Teens turning to surgery for weight loss

LOS ANGELES Jen Cox never thought she'd wear a prom dress.

"I thought on prom night I'd be alone, in front of the TV, eating ice cream," said Cox.

Nine months ago, the high school senior tipped the scales at 291 pounds.

"Add one of my friends onto me, and that was me," said Cox.

Jen tried dieting, but family dinners at fast-food joints kept her from losing weight. Then her parents had gastric bypass surgery.

"I was like, 'This might be something I want to do,'" said Cox.

After seeing her parents lose weight, Jen decided to get the surgery. Most people lose 50 to 80 percent of their excess weight in two years. The surgery makes the stomach the size of a thumb.

"Take a medicine cup, and that's what you can eat," said Cox.

The obesity rates for children and teens have tripled in the past 20 years.

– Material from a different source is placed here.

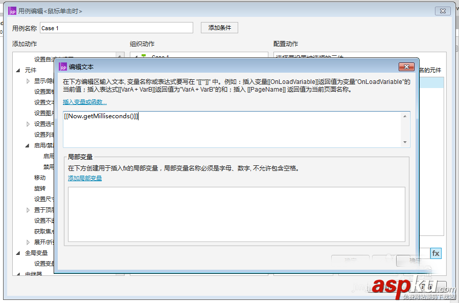This screenshot has height=303, width=459.
Task: Expand the 展开/折叠 action group
Action: [27, 242]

The numbers show they're increasingly turning to surgery. About 200 teens had bariatric surgery in 2000. Three years later, the number jumped to 800.

"We need to track patients long-term to see how they do throughout life," said Dr. James Lau from the University Medical Center of Southern Nevada.

Complications from gastric bypass include infection, painful swelling and heart problems. Dr. Lau says the surgery should not be performed on teens until their bones are done growing.

She lost 97 pounds in nine months. Those daily walks mean she won't have to miss out on teenage traditions.

"I just bought my prom dress like two weeks ago," said Cox.

Not just any teenager qualifies for bariatric surgery. They have to be emotionally and physically mature, and have medical problems associated with obesity. And teens should participate in an extensive, medically-supervised weight loss program before even being considered for surgery.